Three of the samples revealed granules of maize that bore the unmistakable signs of fermentation, he said — including swelling and fragmentation caused by being heated at three distinct temperatures, and striations created by the fermenting process.
These bloated, broken grains seem to be the result of making chicha — a corn beer whose use has been recorded in Central and South America for as much as 5,000 years, King said.
In those cultures, brewing and consuming chicha is thought to have held ceremonial value, but it may have held other functions as well, he noted.
“We don’t have enough information to determine [chicha’s] use,” King said.
“Based on ethnographic accounts, we default to ‘ritual’, although I always think that’s a cop-out answer.
“We know modern groups used corn beer or similar drinks in religious ceremonies, so that’s all we can go off of.”
In addition, King noted, the burial contexts of the samples haven’t yet been analyzed, so archaeologists can’t yet draw conclusions about whether beer consumption was limited, for example, to a certain social class.
Moreover, he added, this is the first “substantial evidence” of corn beer in the Greater Southwest, so it’s possible that chicha may have served a different function in Casas Grandes than it did in Mesoamerica.
When it comes to beer in the southwestern archaeological record, he said, “almost nothing exists for northern Mexico or the American Southwest.

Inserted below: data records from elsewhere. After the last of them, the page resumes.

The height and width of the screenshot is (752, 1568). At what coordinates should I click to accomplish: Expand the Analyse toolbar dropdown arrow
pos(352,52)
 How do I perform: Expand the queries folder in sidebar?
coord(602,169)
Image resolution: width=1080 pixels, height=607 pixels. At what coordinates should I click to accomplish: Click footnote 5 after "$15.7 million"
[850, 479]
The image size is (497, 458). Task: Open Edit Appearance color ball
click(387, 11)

The results we posted may be the first of their kind for this region.”
Some ceramic fragments found near Casas Grandes, for example, have displayed microscopic “pitting” that could have been caused by fermentation, he noted.

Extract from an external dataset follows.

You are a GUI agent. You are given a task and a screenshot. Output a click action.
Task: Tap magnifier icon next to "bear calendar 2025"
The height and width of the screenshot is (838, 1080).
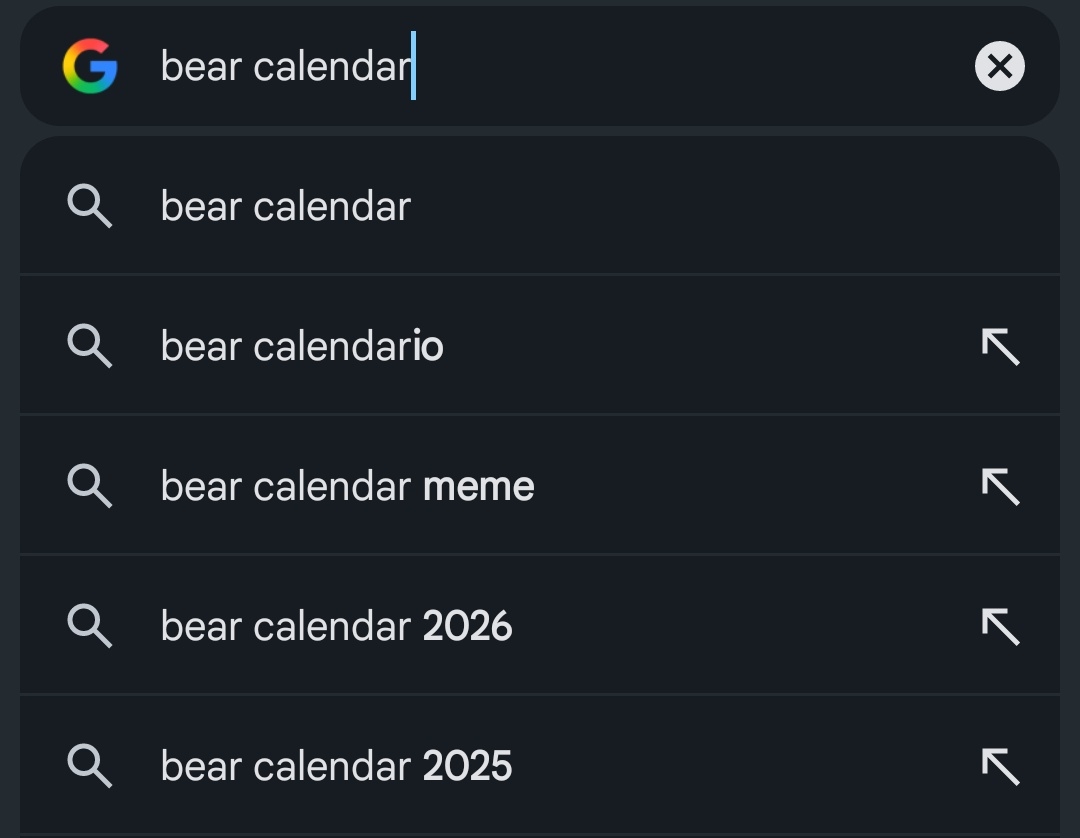pos(90,767)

Granules of corn found in the tooth calculus of people buried at Casas Grandes show signs of swelling and fragmentation that are typical of fermentation, researchers say. (Photo courtesy King et al.)
And a study in 2007 found traces consistent with fermentation in potsherds from Ancestral Puebloan settlements in New Mexico; but researchers cautioned that the fermentation may have been accidental, and the findings were described as “provocative but inconclusive.”
King’s new findings, then, raise the question of how the custom of brewing corn beer arrived at Casas Grandes, as well as when, and by whom.
“The best archaeological evidence we have for corn beer and other alcoholic drinks comes from Peru or Mesoamerica,” King said.
“So, if anything, the idea for corn fermentation came up from the south, but that is still conjecture at this point.”
As for when beer came to town, his findings do provide some insights.
His team studied teeth dating back as far as the year 700, but the fermented granules were only detected on remains dated to the so-called Medio Period of Casas Grandes — a cultural heyday that spanned from about 1200 CE to 1450 CE — suggesting that chicha might have been a relatively recent phenomenon.
“Our results show that maize was used throughout various time periods, but evidence for maize fermentation only comes from the Medio period,” he said.
“This is not to say such use did not exist in the [earlier] period, only that our results don’t currently support that idea.”
But whether it was brewed, chewed, or cooked, the corn of Casas Grandes may, in time, teach us volumes, not just about diet, but also about the social interactions that shaped one of the most important cultural crossroads in ancient North America.
“The continuity of maize use throughout the two time periods is important,” King said.
“It may suggest a continuity of people, thereby supporting an in situ development.
“Turning maize into beer during the Medio period, however, could suggest an influx of new ideas — or perhaps even people — during that time, which might indicate outside influence — either foreigners coming to Casas Grandes, or locals traveling and coming back with new ideas.”